While the House remains in recess until Monday, February 27th, the Senate convened at 10 A.M. and will resume consideration of the nomination of Adrienne Nelson to be a circuit court judge for the District of Oregon. At 11:30 A.M., the chamber will vote on the Nelson nomination and cloture on the nomination of Ana Reyes to be a district court judge for the District of Columbia. At 1:50 P.M. the Senate will proceed to one vote on cloture on the nomination of Daniel Calabretta to be a district court judge for the Eastern District of California. And at 4:30 P.M., the Senate will vote on confirmation of the Reyes and Calabretta nominations.
The Senate will also receive a briefing Wednesday afternoon from Biden administration officials on China. Wednesday’s briefing comes after Biden administration officials briefed House and Senate lawmakers behind closed doors last week. Emerging from the meeting, Democrats largely supported the Biden administration’s response to the Chinese spy balloon, while Republicans argued that officials should have downed it immediately instead of allowing it to travel across the continental U.S. to the Atlantic Ocean. Senator Jon Tester (D-Montana) will lead a Senate investigation into why it took so long for the Defense Department to detect Chinese spy balloons that floated over the United States this month and in previous years, revealing an embarrassing gap in the nation’s air defenses. Tester says President Biden should have shot down the balloon that floated over his state before it ever passed over sensitive military installations such as the intercontinental ballistic missile silos based in central Montana.

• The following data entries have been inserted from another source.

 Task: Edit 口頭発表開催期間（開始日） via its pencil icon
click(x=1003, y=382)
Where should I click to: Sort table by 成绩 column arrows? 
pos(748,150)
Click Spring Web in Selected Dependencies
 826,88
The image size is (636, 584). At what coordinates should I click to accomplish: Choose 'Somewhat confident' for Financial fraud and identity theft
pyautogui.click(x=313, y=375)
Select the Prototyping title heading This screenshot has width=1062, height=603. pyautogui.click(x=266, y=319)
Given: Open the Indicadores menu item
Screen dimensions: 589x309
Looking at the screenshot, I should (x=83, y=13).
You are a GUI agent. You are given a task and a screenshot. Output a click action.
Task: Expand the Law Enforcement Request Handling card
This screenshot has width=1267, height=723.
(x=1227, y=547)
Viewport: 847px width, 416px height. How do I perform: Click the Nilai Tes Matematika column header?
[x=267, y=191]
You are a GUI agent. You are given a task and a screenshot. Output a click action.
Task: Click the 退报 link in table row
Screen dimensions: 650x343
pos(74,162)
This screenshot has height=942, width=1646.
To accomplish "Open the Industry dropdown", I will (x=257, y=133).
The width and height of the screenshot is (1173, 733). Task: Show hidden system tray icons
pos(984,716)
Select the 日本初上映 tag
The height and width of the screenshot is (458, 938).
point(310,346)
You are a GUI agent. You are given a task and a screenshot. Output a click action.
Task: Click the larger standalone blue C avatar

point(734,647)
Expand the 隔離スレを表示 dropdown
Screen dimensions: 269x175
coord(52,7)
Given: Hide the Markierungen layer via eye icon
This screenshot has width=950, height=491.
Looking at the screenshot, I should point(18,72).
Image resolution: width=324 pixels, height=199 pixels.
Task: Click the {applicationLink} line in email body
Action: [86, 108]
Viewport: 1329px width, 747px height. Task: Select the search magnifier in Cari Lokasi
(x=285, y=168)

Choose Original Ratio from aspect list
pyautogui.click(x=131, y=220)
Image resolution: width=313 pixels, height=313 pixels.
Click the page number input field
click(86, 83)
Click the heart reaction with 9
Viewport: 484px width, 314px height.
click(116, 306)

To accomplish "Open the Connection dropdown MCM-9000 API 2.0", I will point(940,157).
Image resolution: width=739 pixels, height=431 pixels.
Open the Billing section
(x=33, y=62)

Also today, President Joe Biden’s pick to lead the Internal Revenue Service was grilled by lawmakers over how he intends to oversee the use of $80 billion in new funding coming to the agency over the next decade. Daniel Werfel, a former acting IRS commissioner, testified before the Senate Committee on Finance Wednesday morning. The full Senate is expected to later approve his nomination. But first, Werfel faced hard questions about how he will use the new money to revitalize the struggling tax agency and which taxpayers may face increased audit rates.
As House and Senate leadership continue to negotiate on the debt ceiling, the Congressional Budget Office announced today, that the federal government could default on its debt as early as July if Congress is unable to raise the debt limit, according to a report released Wednesday by the CBO. The report comes a month after the Treasury warned it could run out of the emergency measures as soon as June, after the national debt reached the roughly $31.4 trillion threshold set by Congress more than a year ago. At the same time, the looming deadline has triggered a high-stakes battle on Capitol Hill over the nation’s finances, as Republicans press for significant fiscal reform to be tied to any legislation raising the limit with proposals that Democrats have already panned as non-starters.